We declare a reference variable by following the type name with an ampersand (actually, the ampersand binds with the name of the variable):

Istack & stack;

One important thing about a reference is that, once it's created, and initialized to refer to a particular object, it will always refer to the same object. Assignment to a reference does not make it point to another object. It overwrites the object it refers to with the new value. For instance, consider this code

int i = 5;
int j = 10;
int & iref = i;  // iref points to i
iref = j;

The execution of the last statement will result in changing the value of i from 5 to 10. It will not make iref point to j. Nothing can make iref point to anything other than i.

A reference cannot be created without being initialized. If a reference is stored within an object, it must be initialized in the preamble to the constructor of that object.

We'll use references in the definition and implementation of the stack sequencer. A sequencer is an object that is used to present some other object as a sequence of items; it returns the values stored in that object one by one. In order to retrieve values from the stack, the sequencer needs access to private data members of the stack. The stack may grant such access by making the sequencer its friend. All the stack's private data members are still invisible to the rest of the world, except for its new friend, the stack sequencer. Notice that friendship is a one way relationship: StackSeq can access private data of IStack, but not the other way around.

class IStack
{
    friend class StackSeq; // give it access to private members
public:
    IStack (): _top (0) {}
    void Push (int i);
    int  Pop ();
private:
    int _arr [maxStack];
    int _top;
};
class StackSeq
{
public:
    StackSeq (IStack const & stack);
    bool AtEnd () const;    // are we done yet?
    void Advance (); // move to next item
    int GetNum ()const;   // retrieve current item
private:
    IStack const & _stack;  // reference to stack
    int     _iCur;   // current index into stack
};

The constructor of StackSeq is called with a reference to a const IStack.
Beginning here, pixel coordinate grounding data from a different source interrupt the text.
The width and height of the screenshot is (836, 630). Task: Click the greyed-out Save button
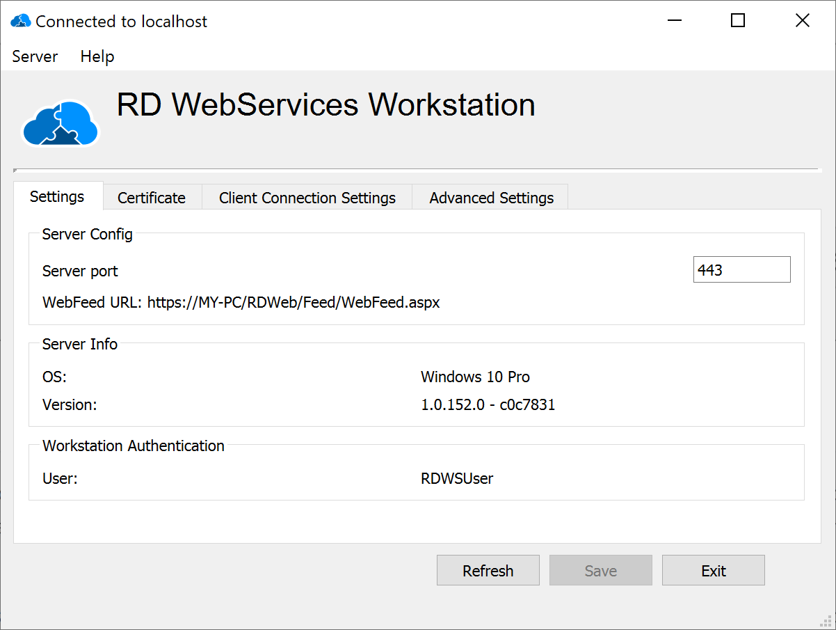pyautogui.click(x=600, y=571)
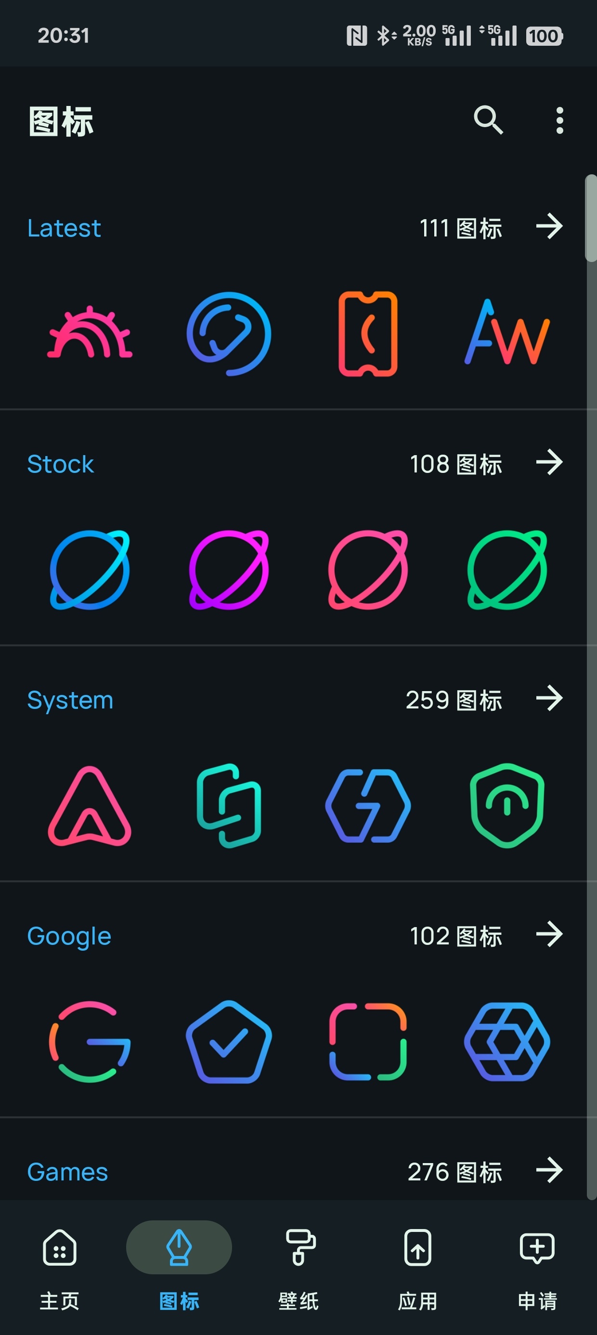This screenshot has height=1335, width=597.
Task: Tap the pink sunrise icon in Latest
Action: 90,334
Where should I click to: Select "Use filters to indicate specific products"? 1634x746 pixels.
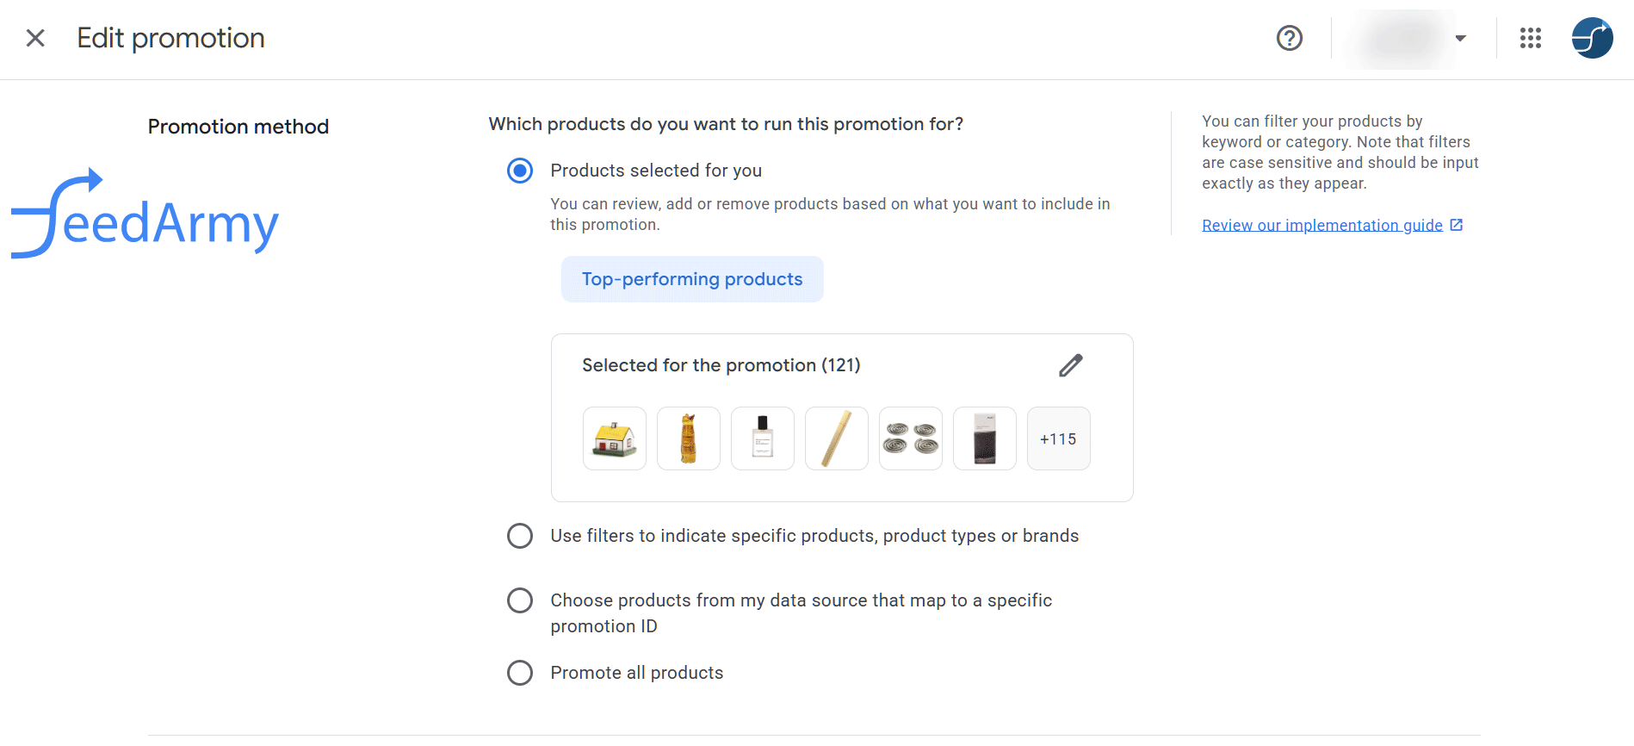(520, 536)
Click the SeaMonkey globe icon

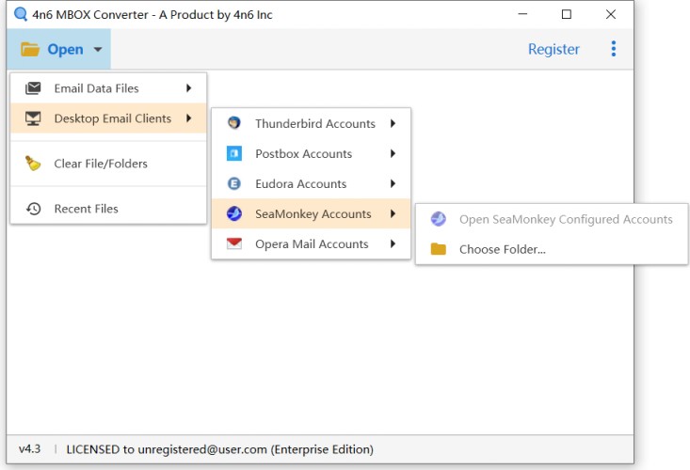tap(234, 213)
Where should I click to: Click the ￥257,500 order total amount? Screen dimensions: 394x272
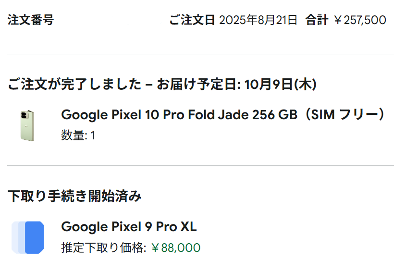pyautogui.click(x=359, y=20)
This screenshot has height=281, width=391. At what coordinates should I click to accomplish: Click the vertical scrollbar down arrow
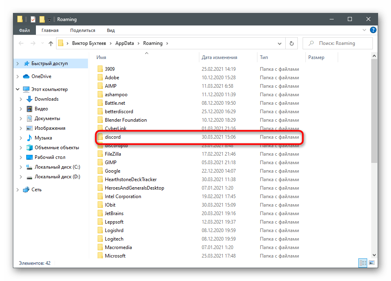point(374,255)
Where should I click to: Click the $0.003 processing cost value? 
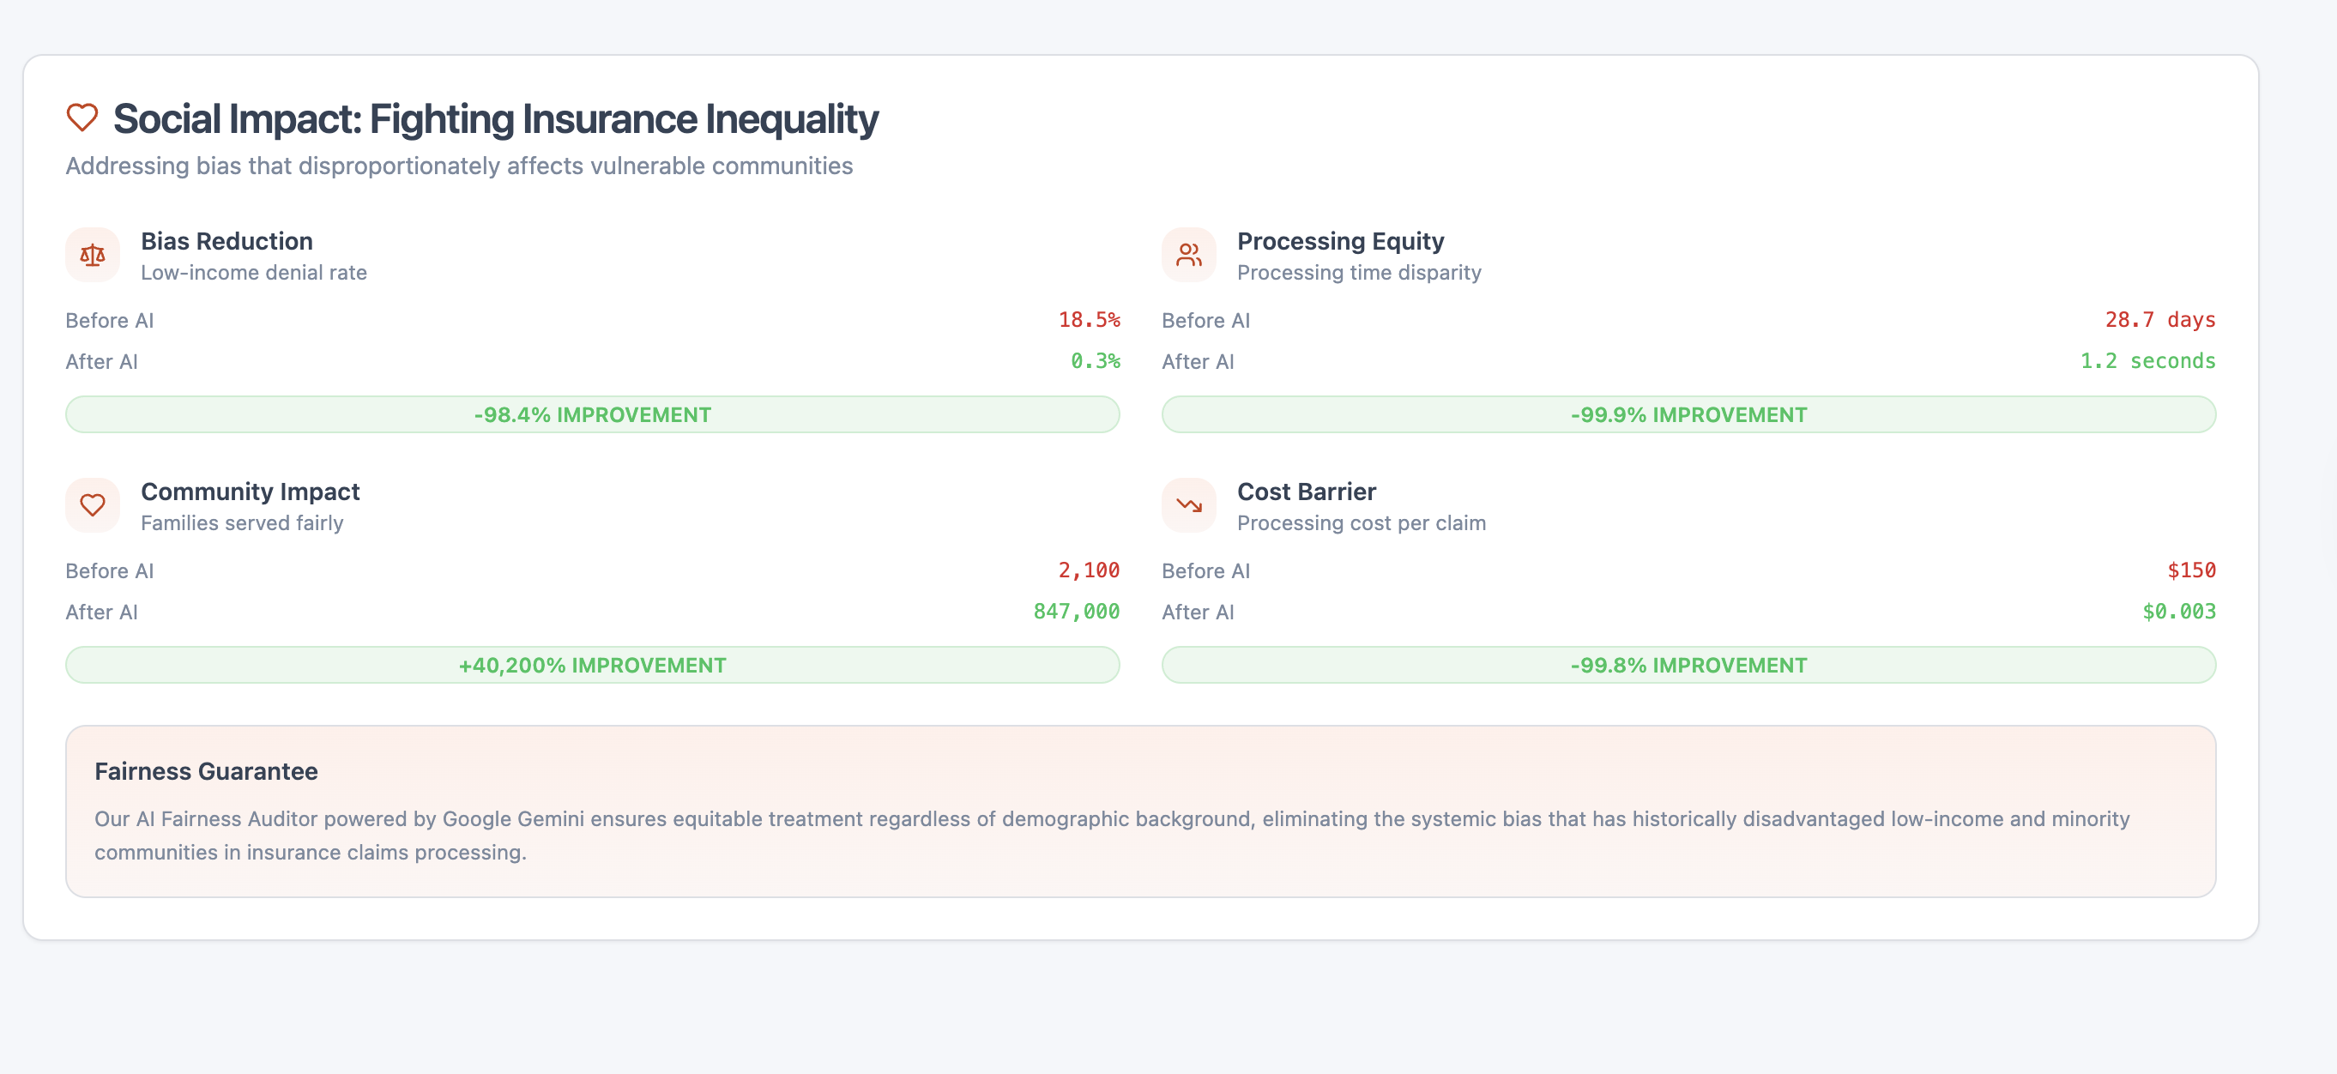pyautogui.click(x=2178, y=611)
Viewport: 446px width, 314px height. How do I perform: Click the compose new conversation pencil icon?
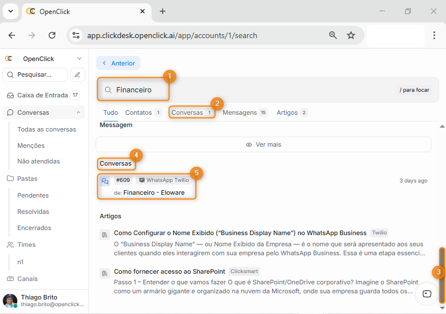tap(78, 74)
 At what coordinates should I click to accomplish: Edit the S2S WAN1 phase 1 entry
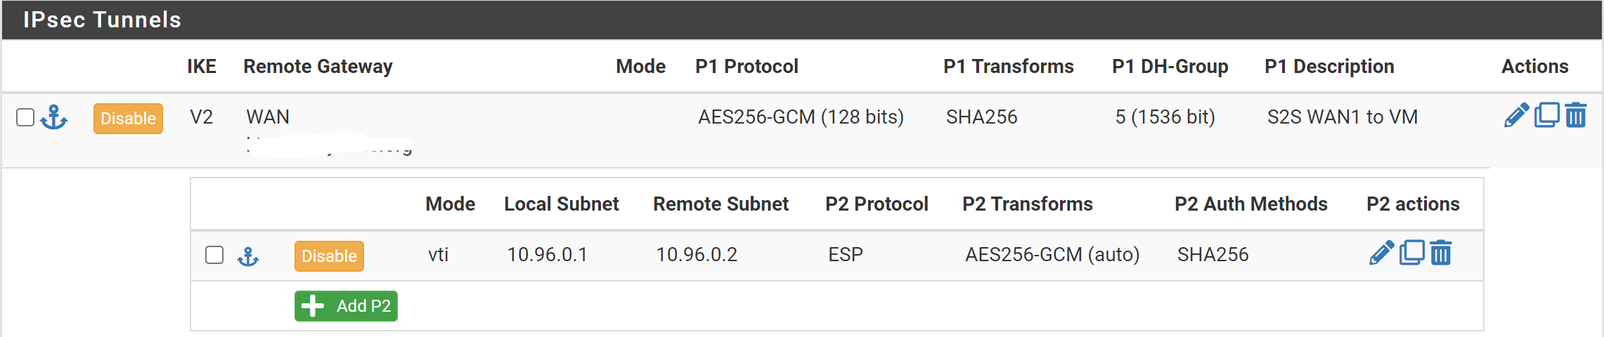click(x=1516, y=115)
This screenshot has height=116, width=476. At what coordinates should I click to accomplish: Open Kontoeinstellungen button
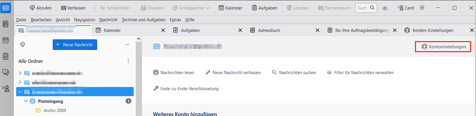(443, 47)
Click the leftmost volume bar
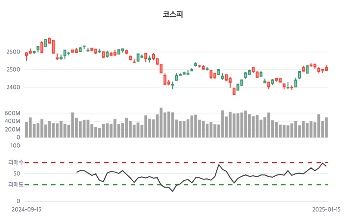Image resolution: width=346 pixels, height=221 pixels. coord(27,130)
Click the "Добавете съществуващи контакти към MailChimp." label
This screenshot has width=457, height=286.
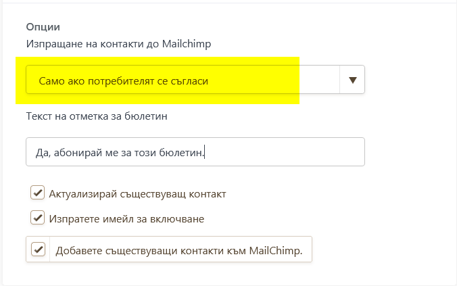point(179,250)
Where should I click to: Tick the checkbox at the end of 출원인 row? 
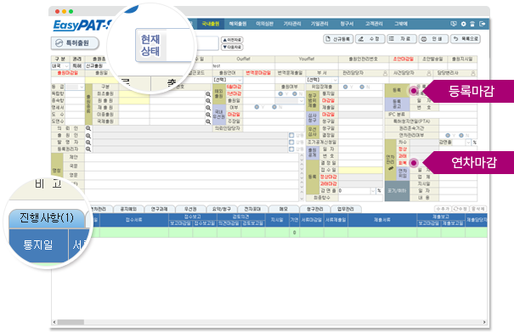(291, 135)
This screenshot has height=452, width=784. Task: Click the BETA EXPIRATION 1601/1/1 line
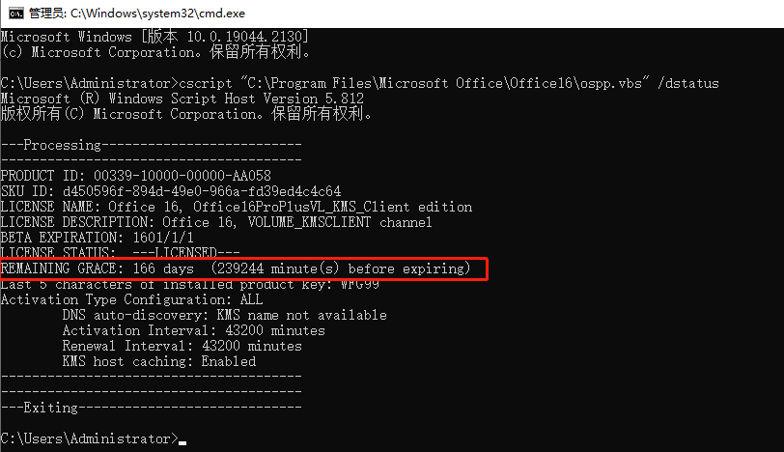97,238
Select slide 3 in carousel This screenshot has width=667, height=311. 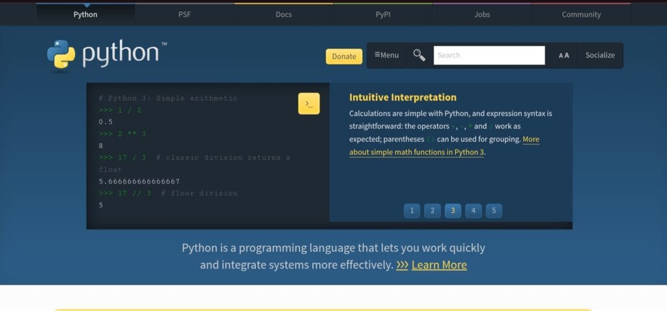(453, 210)
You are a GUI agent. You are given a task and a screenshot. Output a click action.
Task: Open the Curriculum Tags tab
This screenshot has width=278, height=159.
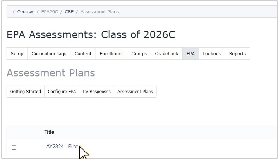click(49, 54)
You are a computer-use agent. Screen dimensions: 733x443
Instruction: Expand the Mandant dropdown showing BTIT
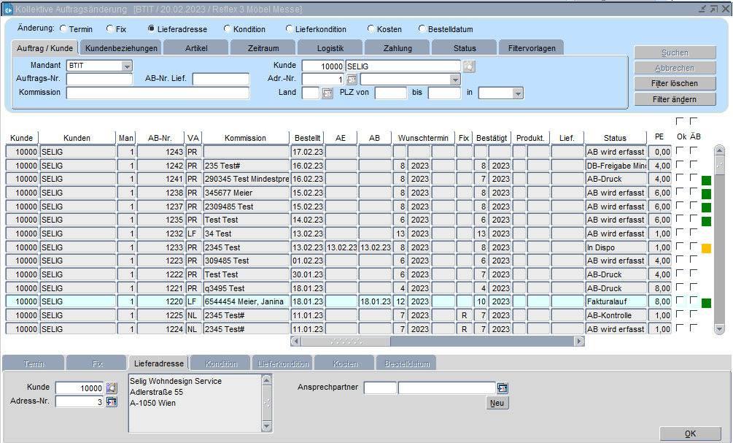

One of the data members is also a reference to a const IStack. A const reference cannot be used to change the object it refers to. For instance, since Push is not a const method, the compiler will not allow StackSeq to call _stack.Push(). It will also disallow any writes into the array, or any change to _stack._top. A reference to const can be initialized by any reference, but the converse is not true--a reference that is not const cannot be initialized by a reference to const. Hence we can pass any stack to the constructor of StackSeq. The compiler, in accordance with the declaration of the constructor, converts it to a reference to a const IStack. Then _stack, which is also a reference to a const IStack, may be initialized in the preamble to the constructor of the StackSeq (remember, references must be initialized in the preamble).

Has-access-to

Figure 1 The graphical representation of the has-access-to relationship between objects.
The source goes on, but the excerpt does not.